Mais pendant les premiers instants, j’étais bien trop intéressé pour dire quelque chose.

Comme par magie étaient apparus dans la pièce un petit garçon beaucoup plus jeune que moi et un soldat de bois peint presque aussi grand que moi qui, lorsque j’avançai la main pour les toucher, se révélèrent aussi insubstantiels que de l’air. « Dis quelque chose », me pressa mon père. « À quoi penses-tu, Numéro Cinq ? »

Je pensais au soldat, naturellement, et le petit garçon aussi. Il paraissait avoir trois ans. Il flotta à travers mon bras comme un fantôme et essaya de le renverser.

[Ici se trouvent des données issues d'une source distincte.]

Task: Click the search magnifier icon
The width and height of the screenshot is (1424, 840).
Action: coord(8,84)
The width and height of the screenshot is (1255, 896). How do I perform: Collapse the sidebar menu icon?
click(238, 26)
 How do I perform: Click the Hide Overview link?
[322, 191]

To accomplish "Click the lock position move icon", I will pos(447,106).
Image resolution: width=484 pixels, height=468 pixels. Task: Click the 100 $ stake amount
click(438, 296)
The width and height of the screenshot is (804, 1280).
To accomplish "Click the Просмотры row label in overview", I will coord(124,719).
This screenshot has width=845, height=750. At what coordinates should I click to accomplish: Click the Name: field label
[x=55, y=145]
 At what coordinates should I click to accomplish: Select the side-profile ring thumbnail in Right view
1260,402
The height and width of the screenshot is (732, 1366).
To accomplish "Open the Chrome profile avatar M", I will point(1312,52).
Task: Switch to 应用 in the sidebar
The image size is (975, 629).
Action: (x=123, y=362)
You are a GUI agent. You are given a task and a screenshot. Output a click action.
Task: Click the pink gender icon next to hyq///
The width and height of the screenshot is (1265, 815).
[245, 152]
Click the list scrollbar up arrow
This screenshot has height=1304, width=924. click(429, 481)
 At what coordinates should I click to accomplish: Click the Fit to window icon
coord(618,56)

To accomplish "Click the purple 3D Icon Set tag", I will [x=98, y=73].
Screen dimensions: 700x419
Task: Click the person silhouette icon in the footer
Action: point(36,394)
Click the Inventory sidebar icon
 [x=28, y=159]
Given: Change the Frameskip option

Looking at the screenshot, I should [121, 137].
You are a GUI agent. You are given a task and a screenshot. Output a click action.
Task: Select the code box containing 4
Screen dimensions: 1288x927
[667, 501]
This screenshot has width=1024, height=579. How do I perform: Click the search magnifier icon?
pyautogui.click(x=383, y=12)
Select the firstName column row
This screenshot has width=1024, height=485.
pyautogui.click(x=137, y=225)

C’étaient des hologrammes — des images à trois dimensions formées par les interférences de deux fronts d’ondes de lumière — des choses qui m’avaient paru très ternes quand je les avais vues illustrées par des images plates de pièces d’échecs dans mon livre de physique ; mais il me fallut quelque temps avant de faire la liaison entre ces pièces et les fantômes qui peuplaient la nuit la bibliothèque de mon père. Et celui-ci n’arrêtait pas de répéter : « Parle donc ! Dis quelque chose ! Que crois-tu que le petit garçon pense ? »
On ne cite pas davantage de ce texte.